Ismail Kadare galt als bedeutendster Chronist der albanischen Vergangenheit und Gegenwart. Nun ist der französisch-albanische Schriftsteller im Alter von 88 Jahren gestorben.
Paris (dpa) – Der französisch-albanische Schriftsteller Ismail Kadare ist tot. Er ist im Alter von 88 Jahren in einem Krankenhaus in Tirana gestorben, wie sein französischer Verlag bestätigte. Er galt als einer der prominentesten zeitgenössischen Autoren albanischer Sprache.
Kadare hat über 50 Werke veröffentlicht, die in über 30 Sprachen übersetzt wurden. In Deutschland wurde der kleine, bescheiden und grazil wirkende Schriftsteller unter anderem durch seine Bücher „Die Festung“, „November einer Hauptstadt“ und „Der Schandkasten“ bekannt.

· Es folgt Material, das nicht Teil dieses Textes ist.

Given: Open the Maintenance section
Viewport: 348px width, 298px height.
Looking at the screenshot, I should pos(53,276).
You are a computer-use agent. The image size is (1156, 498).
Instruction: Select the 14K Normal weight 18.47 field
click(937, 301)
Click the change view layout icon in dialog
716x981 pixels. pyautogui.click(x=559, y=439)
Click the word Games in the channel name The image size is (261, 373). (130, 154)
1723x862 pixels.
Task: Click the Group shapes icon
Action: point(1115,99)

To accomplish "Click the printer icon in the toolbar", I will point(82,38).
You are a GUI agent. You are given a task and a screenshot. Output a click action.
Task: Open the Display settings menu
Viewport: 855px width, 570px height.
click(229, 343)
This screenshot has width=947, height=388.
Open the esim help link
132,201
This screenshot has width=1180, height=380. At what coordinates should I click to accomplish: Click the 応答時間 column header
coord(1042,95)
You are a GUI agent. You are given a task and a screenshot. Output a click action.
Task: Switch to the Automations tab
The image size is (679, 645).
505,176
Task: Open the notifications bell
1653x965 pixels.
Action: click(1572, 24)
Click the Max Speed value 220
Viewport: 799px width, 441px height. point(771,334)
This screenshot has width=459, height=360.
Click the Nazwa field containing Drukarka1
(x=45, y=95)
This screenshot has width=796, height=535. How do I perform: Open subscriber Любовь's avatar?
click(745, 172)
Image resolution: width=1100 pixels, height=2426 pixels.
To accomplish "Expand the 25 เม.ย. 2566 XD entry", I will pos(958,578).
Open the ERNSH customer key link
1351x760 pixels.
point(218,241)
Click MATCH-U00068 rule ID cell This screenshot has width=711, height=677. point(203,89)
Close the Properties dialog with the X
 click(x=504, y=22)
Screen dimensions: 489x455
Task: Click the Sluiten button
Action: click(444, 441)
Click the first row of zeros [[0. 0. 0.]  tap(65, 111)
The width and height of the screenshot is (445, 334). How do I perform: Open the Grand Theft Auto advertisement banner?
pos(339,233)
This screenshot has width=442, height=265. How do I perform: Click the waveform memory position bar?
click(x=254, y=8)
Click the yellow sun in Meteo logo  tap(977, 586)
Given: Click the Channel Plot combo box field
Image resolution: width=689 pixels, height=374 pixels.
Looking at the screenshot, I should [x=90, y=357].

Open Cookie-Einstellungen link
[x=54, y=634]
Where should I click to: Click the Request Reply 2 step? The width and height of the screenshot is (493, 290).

Seine Romane handeln von den Mythen, der Identität und der Geschichte eines Landes und eines Volkes, zu dessen Chronist er sich erkoren hatte. In seinen Veröffentlichungen warnt er vor Fremdherrschaft und beschreibt die Gefahren vor einem auf Selbsterhalt ausgelegten „Überstaat“. Sein zentrales Thema: Das Leben unter einer Diktatur, das ihm in über Jahre hinweg Publikationsverbote eingebracht hatte.
Im Kreuzfeuer der Kritik
Kadare ist in der Nacht zum 28. Januar 1936 im südalbanischen Gjirokastra geboren worden. Über den exakten Geburtstag 27. oder 28. sind sich die Biografien uneins. Er studierte in Tirana, dann am Moskauer Gorki-Institut. Seinen Durchbruch schaffte er 1964 mit dem Roman „Der General der toten Armee“, der in Frankreich mit Marcello Mastroianni und Michel Piccoli verfilmt wurde.
Kadares politische Rolle in Albanien war nicht immer unumstritten. Im Kreuzfeuer der Kritik stand seine Unterstützung des kommunistischen Systems unter dem Diktator Enver Hodscha, der von 1944 bis 1985 die Sozialistische Volksrepublik Albanien regierte. Dass er 1990 nach Frankreich floh, als das Regime des Hodscha-Nachfolgers Ramiz Alija Reisefreiheit und Demokratisierung versprach, erschien vielen unlogisch. Er lebte in Paris und Tirana, der Hauptstadt Albaniens.